▸ **TASK TO CARRY OUT**: In the records below, locate the line containing "The Senate (29, 138)", then output that line and all later lines exactly, through the last one.
####
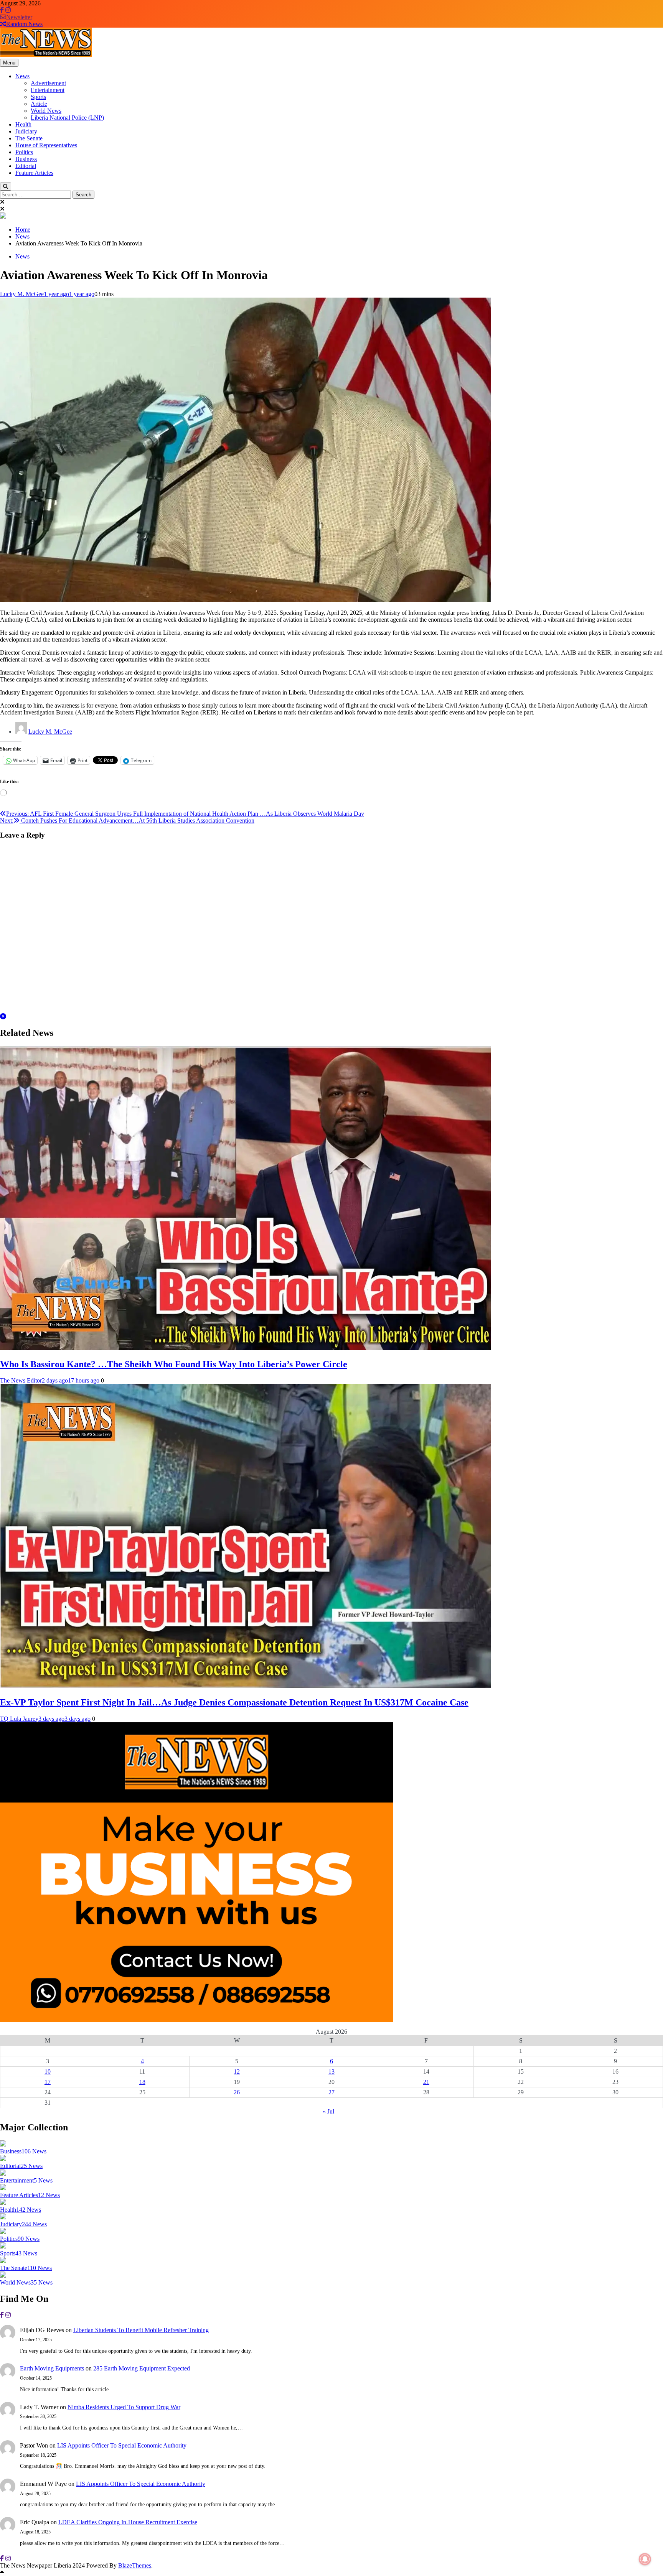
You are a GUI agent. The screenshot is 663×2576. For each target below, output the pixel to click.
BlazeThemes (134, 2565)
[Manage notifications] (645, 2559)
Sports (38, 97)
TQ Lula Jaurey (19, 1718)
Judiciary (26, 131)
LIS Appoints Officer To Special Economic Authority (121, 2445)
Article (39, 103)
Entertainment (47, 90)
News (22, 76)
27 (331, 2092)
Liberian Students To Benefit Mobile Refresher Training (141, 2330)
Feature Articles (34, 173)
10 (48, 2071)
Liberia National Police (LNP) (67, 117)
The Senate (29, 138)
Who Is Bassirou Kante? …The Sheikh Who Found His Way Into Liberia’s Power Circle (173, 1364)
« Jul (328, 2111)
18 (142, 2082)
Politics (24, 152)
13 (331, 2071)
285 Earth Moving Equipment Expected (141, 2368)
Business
####
▸ **TASK RESPONSE**:
The Senate (29, 138)
Who Is Bassirou Kante? …The Sheikh Who Found His Way Into Liberia’s Power Circle (173, 1364)
« Jul (328, 2111)
18 (142, 2082)
Politics (24, 152)
13 (331, 2071)
285 Earth Moving Equipment Expected (141, 2368)
Business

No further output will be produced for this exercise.